10. Enfin, il résulte des dispositions précitées au point 5 de l'article L. 141-8 du code de la voirie routière, de l'article L. 161-1 du code rural et de la pêche maritime et de l'article L. 2321-2 du code général des collectivités territoriales que les dépenses obligatoires pour les communes incluent les dépenses d'entretien des seules voies communales, dont ne font pas partie les chemins ruraux. Les communes ne peuvent être tenues à l'entretien des chemins ruraux, sauf dans le cas où, postérieurement à leur incorporation dans la voirie rurale, elles auraient exécuté des travaux destinés à en assurer ou à en améliorer la viabilité et ainsi accepté d'en assumer, en fait, l'entretien. En outre, le principe du libre accès des riverains à la voie publique est sans incidence sur les obligations d'entretien auxquelles la commune pourrait être soumise.

#### Tâche:
D'après le texte extrait, dans quel cas une commune peut-elle être tenue d'entretenir des chemins ruraux ?

#### Données brutes:
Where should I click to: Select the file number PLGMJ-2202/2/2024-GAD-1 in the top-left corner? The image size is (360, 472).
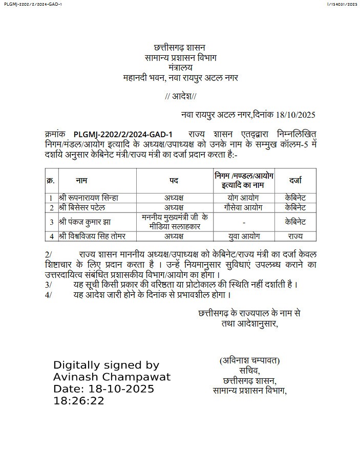point(32,4)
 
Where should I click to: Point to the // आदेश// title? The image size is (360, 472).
point(181,96)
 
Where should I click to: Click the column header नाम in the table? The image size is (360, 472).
point(81,180)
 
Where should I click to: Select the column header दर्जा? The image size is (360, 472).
point(295,180)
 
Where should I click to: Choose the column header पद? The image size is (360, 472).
point(174,180)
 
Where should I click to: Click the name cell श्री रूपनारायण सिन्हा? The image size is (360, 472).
point(89,198)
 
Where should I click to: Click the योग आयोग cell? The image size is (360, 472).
point(243,198)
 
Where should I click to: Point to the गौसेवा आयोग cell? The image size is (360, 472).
point(243,207)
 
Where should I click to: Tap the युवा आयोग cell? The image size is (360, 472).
point(243,236)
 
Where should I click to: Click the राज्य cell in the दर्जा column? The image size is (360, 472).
point(295,236)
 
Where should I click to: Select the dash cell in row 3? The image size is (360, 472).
point(244,222)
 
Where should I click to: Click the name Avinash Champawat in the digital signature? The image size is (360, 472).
point(112,377)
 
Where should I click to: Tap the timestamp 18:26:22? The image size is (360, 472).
point(79,400)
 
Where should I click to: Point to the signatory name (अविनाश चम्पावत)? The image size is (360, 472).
point(249,360)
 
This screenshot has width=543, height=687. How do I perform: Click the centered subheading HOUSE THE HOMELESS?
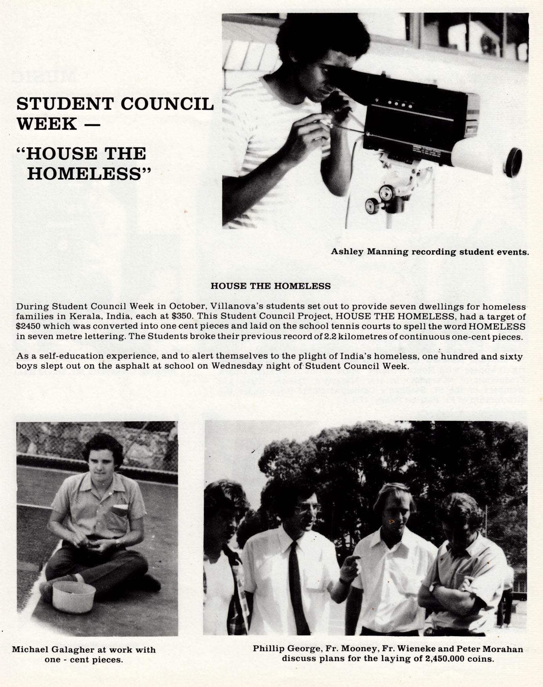pyautogui.click(x=271, y=286)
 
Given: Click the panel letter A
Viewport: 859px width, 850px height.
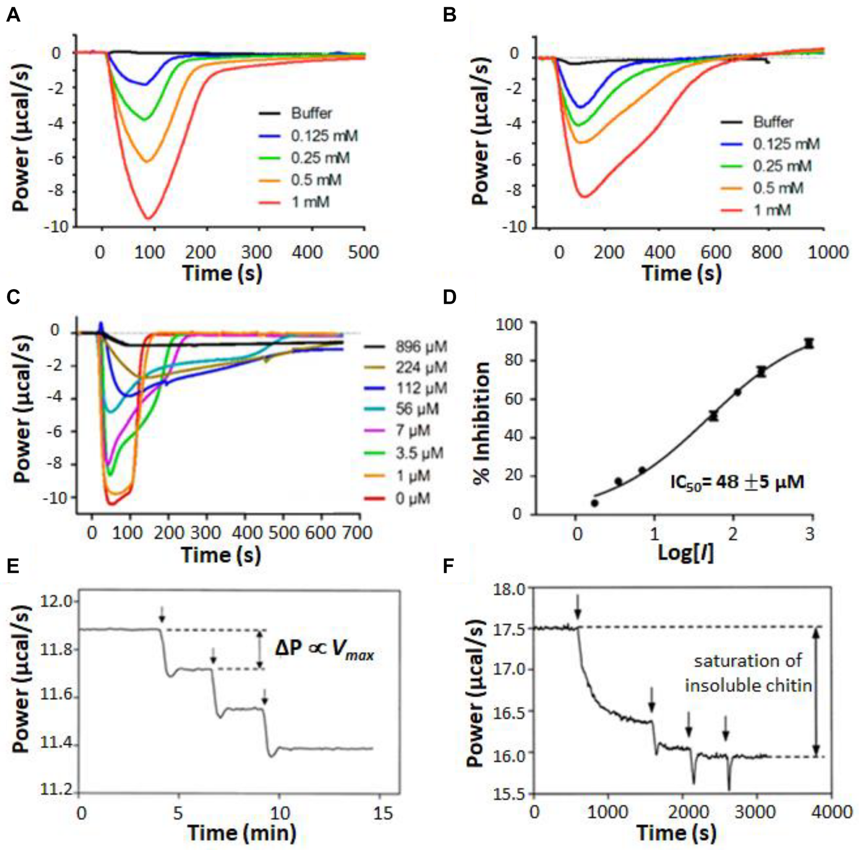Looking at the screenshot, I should (13, 16).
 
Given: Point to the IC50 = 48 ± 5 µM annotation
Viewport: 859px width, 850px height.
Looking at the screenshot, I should (737, 482).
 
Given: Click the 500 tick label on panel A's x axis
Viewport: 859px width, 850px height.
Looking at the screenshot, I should (363, 252).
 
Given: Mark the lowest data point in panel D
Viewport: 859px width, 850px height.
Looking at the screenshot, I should (594, 503).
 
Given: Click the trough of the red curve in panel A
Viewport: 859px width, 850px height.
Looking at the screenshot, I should (148, 218).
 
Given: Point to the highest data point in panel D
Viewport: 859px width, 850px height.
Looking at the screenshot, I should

#### Résultat de l'exercice:
Lorsque, postérieurement à leur incorporation dans la voirie rurale, elle a exécuté des travaux destinés à en assurer ou à en améliorer la viabilité et a ainsi accepté d'en assumer, en fait, l'entretien.